Click-target data
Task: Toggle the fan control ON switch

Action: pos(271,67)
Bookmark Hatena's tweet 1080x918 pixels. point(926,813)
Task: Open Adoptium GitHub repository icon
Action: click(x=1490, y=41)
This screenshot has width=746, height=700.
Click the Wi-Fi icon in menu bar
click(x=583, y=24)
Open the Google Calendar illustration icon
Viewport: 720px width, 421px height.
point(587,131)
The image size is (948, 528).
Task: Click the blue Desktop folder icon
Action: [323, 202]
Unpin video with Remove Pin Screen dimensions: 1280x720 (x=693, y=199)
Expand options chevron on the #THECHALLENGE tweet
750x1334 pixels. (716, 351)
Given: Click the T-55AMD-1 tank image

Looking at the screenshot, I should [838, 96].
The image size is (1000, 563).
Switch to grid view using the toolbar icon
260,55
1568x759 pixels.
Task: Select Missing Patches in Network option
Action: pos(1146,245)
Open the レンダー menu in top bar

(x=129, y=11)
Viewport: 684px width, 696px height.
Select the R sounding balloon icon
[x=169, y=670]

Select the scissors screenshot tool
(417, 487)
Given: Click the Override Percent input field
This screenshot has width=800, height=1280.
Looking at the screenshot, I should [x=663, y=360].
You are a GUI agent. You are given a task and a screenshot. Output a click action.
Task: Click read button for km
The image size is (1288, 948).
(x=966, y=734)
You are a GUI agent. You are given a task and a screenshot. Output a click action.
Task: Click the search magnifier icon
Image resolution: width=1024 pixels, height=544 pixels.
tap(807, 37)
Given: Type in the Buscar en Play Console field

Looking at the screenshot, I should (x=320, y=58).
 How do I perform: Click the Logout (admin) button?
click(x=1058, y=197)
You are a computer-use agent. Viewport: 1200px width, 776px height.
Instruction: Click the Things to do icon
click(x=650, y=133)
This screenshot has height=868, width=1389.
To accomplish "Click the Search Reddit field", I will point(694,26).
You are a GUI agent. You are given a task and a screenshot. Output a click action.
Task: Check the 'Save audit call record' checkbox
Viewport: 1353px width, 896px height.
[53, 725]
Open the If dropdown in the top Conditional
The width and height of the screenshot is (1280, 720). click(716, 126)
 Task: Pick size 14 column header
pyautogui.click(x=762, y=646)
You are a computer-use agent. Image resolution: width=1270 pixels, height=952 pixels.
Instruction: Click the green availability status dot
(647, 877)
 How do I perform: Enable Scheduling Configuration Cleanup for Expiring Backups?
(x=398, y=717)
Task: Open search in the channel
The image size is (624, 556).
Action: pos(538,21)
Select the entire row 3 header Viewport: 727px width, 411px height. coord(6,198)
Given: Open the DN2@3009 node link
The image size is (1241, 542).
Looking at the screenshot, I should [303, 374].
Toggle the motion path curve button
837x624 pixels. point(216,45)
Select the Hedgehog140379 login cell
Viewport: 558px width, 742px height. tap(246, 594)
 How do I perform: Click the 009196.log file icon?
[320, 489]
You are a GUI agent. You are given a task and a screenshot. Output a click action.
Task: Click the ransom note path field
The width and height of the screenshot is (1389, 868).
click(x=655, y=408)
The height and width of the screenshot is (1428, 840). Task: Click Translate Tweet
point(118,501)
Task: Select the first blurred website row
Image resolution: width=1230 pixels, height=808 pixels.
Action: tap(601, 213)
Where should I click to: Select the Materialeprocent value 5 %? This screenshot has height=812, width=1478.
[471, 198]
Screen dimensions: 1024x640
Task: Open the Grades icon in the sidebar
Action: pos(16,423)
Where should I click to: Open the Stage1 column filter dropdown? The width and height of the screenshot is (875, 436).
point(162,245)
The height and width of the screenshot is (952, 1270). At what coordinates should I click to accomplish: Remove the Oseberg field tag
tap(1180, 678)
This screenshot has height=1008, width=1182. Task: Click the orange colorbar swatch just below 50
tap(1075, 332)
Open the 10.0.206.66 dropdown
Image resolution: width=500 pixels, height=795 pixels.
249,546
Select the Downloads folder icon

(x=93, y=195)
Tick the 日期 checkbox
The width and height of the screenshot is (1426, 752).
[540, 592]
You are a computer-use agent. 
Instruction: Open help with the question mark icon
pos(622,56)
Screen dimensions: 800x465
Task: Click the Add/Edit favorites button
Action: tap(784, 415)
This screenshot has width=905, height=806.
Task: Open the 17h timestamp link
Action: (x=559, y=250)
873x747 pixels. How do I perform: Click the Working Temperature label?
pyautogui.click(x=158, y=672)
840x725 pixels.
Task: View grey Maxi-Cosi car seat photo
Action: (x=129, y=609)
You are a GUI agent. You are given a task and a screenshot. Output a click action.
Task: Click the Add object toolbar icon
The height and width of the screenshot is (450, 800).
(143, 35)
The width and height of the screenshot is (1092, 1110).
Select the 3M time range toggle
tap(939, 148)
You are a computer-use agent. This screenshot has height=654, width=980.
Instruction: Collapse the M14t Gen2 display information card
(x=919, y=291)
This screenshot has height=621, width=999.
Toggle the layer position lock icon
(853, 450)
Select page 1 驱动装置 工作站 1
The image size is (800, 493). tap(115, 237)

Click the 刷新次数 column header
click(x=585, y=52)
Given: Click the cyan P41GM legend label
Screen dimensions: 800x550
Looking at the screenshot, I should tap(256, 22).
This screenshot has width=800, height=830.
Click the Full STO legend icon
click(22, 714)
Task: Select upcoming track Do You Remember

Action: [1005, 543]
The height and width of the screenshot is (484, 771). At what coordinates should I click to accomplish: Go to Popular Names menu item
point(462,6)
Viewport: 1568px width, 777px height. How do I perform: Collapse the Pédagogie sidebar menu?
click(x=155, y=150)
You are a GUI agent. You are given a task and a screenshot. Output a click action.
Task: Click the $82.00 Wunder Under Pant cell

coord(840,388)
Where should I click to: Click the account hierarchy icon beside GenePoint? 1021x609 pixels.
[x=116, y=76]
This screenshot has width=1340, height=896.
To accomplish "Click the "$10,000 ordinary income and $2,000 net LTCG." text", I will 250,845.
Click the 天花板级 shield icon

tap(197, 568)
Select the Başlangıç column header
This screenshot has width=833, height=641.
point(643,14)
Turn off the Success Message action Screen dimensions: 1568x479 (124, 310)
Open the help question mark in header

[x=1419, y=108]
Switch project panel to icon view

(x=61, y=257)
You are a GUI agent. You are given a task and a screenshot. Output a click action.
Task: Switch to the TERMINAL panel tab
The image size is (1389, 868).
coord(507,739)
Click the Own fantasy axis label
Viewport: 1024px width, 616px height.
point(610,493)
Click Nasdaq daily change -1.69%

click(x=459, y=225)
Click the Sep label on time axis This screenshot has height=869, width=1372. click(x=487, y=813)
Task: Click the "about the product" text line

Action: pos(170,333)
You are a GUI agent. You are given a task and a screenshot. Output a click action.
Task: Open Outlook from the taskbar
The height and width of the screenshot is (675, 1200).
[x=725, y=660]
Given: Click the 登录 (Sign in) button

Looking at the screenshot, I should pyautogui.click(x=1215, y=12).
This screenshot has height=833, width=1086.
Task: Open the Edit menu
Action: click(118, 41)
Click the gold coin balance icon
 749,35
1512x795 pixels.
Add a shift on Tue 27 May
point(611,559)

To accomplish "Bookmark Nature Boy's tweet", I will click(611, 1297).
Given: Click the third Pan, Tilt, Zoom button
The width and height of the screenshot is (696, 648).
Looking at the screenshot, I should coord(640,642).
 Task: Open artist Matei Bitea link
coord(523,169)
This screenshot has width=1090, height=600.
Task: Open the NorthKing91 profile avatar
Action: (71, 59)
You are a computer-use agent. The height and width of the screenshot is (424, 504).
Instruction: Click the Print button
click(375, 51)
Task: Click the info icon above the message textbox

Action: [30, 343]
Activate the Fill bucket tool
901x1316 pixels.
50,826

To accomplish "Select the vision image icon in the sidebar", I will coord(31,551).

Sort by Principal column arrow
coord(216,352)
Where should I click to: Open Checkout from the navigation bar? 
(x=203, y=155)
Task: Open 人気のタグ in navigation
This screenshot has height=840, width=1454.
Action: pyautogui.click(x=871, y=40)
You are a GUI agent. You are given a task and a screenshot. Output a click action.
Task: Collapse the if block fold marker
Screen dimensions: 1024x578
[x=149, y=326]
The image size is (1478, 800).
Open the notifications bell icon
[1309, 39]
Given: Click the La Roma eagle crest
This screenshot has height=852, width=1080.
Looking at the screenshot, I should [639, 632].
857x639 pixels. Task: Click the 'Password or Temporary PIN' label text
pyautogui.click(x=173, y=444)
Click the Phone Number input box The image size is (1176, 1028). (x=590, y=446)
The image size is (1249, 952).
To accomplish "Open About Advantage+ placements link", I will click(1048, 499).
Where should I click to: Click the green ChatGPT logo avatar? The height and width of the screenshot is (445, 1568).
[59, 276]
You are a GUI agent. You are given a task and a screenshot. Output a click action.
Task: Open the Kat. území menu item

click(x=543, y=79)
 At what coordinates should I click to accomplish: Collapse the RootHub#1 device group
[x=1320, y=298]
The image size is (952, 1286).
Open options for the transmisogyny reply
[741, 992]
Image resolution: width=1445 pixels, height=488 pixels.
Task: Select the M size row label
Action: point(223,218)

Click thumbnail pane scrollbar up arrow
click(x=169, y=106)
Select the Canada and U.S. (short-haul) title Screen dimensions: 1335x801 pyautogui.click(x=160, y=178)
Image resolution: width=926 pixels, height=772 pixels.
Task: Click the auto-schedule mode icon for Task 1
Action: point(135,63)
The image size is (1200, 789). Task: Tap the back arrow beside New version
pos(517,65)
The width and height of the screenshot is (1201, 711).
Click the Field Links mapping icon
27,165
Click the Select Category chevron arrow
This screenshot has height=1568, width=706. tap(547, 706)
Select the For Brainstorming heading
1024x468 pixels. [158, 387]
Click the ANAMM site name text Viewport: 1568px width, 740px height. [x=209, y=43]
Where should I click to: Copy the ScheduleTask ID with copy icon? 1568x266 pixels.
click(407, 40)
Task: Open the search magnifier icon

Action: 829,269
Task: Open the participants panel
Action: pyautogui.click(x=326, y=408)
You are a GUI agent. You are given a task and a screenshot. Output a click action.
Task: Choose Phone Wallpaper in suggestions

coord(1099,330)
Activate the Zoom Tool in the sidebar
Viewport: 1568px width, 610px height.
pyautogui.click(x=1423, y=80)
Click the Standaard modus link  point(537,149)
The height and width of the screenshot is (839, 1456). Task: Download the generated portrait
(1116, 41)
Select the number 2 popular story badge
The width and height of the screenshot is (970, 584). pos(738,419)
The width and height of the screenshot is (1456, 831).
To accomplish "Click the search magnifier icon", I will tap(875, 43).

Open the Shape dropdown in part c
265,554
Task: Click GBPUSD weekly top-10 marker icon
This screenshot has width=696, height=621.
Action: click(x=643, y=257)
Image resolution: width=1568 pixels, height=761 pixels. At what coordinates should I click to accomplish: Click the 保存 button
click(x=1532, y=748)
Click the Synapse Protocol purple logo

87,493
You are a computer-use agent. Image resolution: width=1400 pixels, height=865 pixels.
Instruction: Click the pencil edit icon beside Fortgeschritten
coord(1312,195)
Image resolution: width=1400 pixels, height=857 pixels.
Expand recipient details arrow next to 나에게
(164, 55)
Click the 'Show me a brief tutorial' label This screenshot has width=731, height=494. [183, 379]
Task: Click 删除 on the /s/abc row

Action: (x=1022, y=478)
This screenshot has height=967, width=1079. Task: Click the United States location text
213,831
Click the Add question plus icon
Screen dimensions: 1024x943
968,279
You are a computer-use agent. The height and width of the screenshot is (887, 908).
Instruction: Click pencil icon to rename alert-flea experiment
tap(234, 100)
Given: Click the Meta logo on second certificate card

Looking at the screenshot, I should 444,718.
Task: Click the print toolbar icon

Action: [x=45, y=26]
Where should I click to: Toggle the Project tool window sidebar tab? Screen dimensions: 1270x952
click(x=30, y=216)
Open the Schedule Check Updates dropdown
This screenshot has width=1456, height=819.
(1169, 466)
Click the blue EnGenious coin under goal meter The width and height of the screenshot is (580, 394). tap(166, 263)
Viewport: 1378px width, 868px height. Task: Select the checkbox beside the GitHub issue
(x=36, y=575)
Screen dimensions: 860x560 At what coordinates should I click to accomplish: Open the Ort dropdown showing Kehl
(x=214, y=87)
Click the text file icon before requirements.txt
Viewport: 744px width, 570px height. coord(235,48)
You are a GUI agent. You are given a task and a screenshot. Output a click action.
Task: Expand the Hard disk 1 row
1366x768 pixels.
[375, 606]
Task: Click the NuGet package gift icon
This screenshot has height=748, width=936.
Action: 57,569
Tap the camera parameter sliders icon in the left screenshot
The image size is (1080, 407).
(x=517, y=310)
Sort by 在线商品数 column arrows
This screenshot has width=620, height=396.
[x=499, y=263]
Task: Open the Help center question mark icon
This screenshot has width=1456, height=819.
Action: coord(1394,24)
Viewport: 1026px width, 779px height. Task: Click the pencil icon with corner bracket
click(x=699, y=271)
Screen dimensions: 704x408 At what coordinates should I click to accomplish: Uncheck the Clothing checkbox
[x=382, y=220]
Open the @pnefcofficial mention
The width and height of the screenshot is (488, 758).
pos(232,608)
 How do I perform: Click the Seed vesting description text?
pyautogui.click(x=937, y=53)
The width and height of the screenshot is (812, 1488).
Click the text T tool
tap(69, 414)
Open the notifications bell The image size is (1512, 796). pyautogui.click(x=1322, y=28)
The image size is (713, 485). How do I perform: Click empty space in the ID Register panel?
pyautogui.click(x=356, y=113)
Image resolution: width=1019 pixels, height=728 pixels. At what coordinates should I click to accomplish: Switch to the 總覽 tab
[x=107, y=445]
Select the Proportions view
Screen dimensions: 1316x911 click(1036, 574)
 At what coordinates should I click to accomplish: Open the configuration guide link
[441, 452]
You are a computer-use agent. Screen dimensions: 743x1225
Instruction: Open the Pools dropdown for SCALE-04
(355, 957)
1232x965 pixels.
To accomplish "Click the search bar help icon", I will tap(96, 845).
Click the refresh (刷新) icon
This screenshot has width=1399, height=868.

Task requirements:
Which lines of the listing above contain the string "computer", matching case exactly? Copy each of those lines in full.

Exercise result:
You are a computer-use agent. Viewport: 1200px width, 776px height.
You are a computer-use agent. Image resolution: width=1270 pixels, height=952 pixels.
You are a computer-use agent. 
You are a computer-use agent. This screenshot has height=654, width=980.
You are a computer-use agent. The height and width of the screenshot is (424, 504).
You are a computer-use agent. Image resolution: width=1400 pixels, height=865 pixels.
You are a computer-use agent. The height and width of the screenshot is (887, 908).
You are a computer-use agent. Screen dimensions: 743x1225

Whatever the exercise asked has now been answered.